Broadway has had less luck with sequels. Successful plays and musicals have often spawned unsuccessful sequels. The first musical to win a Pulitzer Prize, Of Thee I Sing (1931), had a satiric political book by George S. Kaufman and Morrie Ryskind and a brilliant score by George and Ira Gershwin. It ran for 441 performances, which in that era was considered a long run. The same creative team came up with a sequel to this winner called Let 'Em Eat Cake (1933), and it even had the same three actors - William Gaxton, Victor Moore and Lois Moran - playing the same roles they had created in Of Thee I Sing. The results were not good. The show was declared inferior to its predecessor and ran for only 90 performances.

Two George M. Cohan musicals fared a little better. Forty-Five Minutes from Broadway (1906) starred Victor Moore as Kid Burns, a very comic character. The show was a success and repaid its investment a few days after its New York opening. The 1907 sequel, The Talk of New York, starring Moore in the same role, was also a success and played for a popular 20 weeks.

William Gibson's The Miracle Worker (1959) was a very affecting play about Helen Keller and her teacher, Annie Sullivan. It ran for 719 performances and was made into a successful film. Mr. Gibson's 1982 sequel to the play, Monday After the Miracle, depicted what happened to Keller and Sullivan 20 years after the initial play. It received such harsh reviews that it closed after seven performances.

Musical sequels are a very risky business. The 1960 smash Bye Bye Birdie was a thinly veiled satire of Elvis Presley. It ran for 607 performances. In 1981 the creative team behind the show produced a sequel called Bring Back Birdie. Nobody wanted him back, and the musical folded after four performances.
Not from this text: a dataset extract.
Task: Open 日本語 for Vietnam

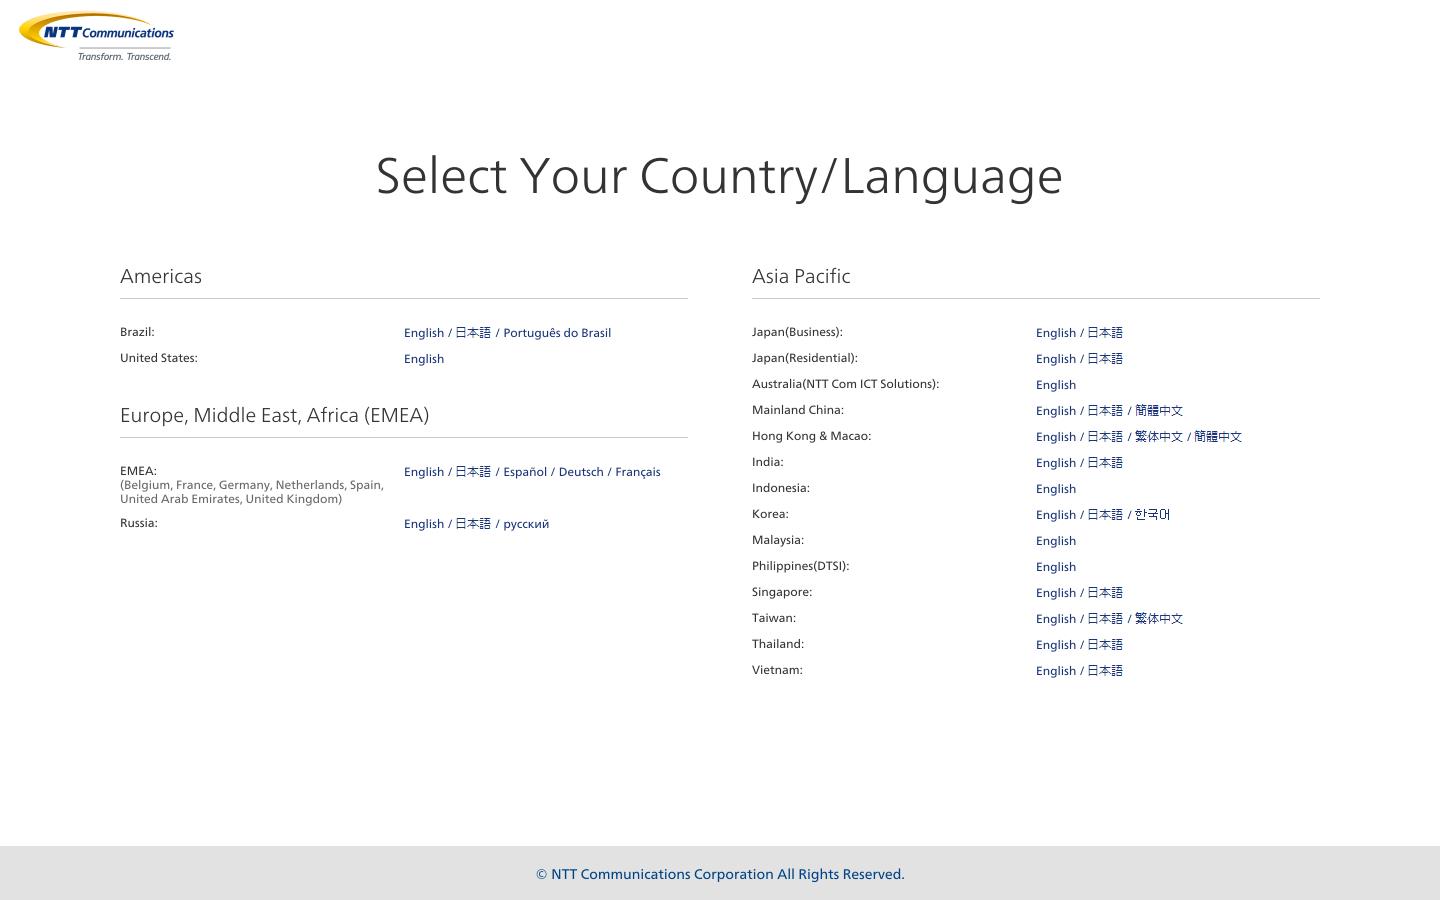Action: [1104, 670]
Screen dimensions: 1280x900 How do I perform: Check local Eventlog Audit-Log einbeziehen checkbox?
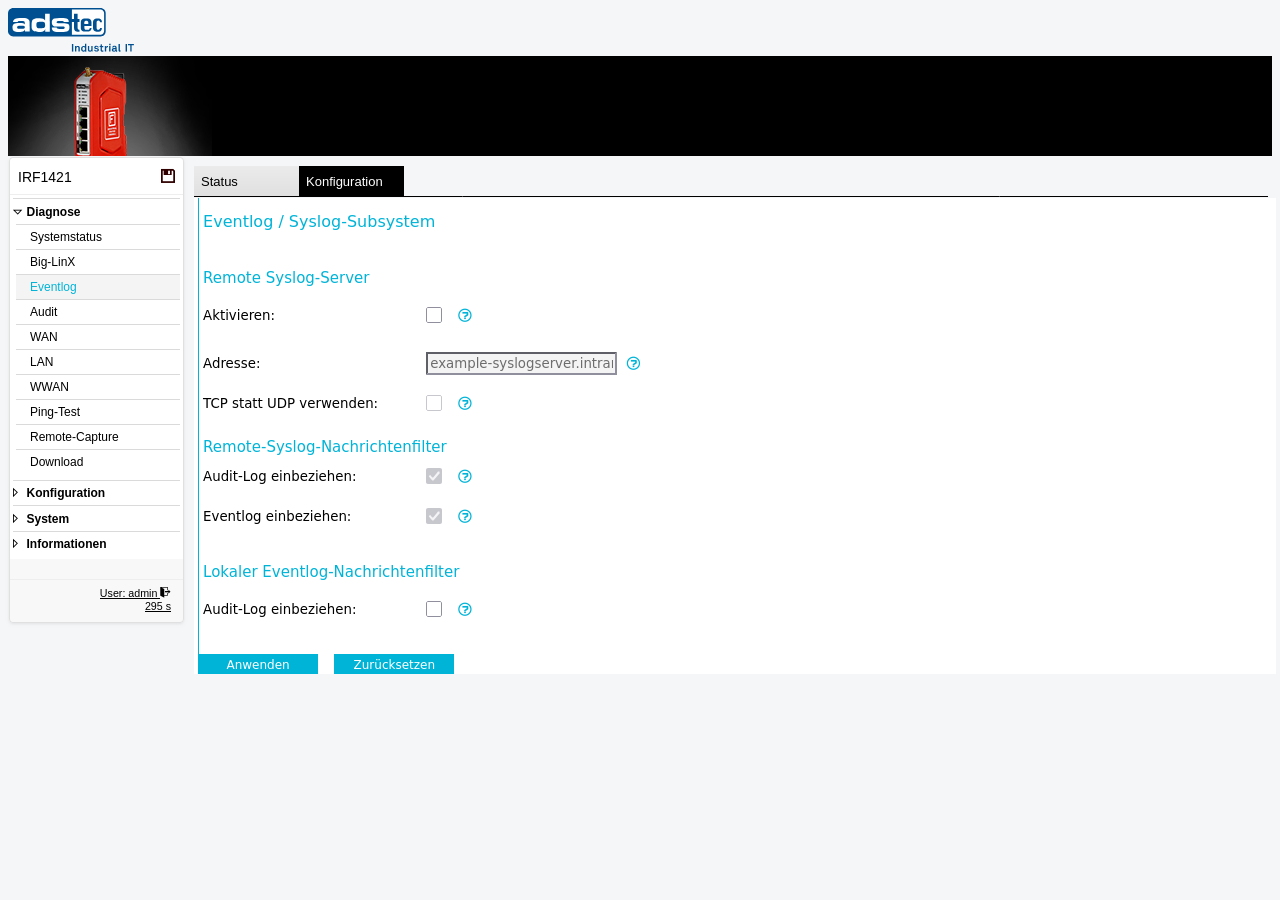(x=434, y=609)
A similar fate awaited the hit musical The Best Little Whorehouse in Texas (1978), which prospered for 1,584 showings. But in 1994, The Best Little Whorehouse Goes Public was produced and it expired after two weeks. Fooling with classics can be dangerous. Ibsen's play A Doll's House has been revived many times on Broadway with success. In 1982 Betty Comden, Adolph Green and Hal Prince ventured to create a sequel called A Doll's Life. It proposed to show what kind of life Ibsen's heroine, Nora, led after she slammed the door on her family in his celebrated play. The fact that she became a women's libber didn't interest critics, and Nora protested for only five performances.

There is one more category to be mentioned: prequels. We know of one successful one. In 1939 Lillian Hellman wrote her venomous study of an avaricious Southern family, The Little Foxes. It was a huge success, with Tallulah Bankhead scoring her biggest Broadway triumph. In 1946 Broadway saw Another Part of the Forest, in which Hellman depicted the same family in earlier years, with Patricia Neal in the Bankhead role. Neal won a Tony Award for the performance, proving that a sequel can be a success.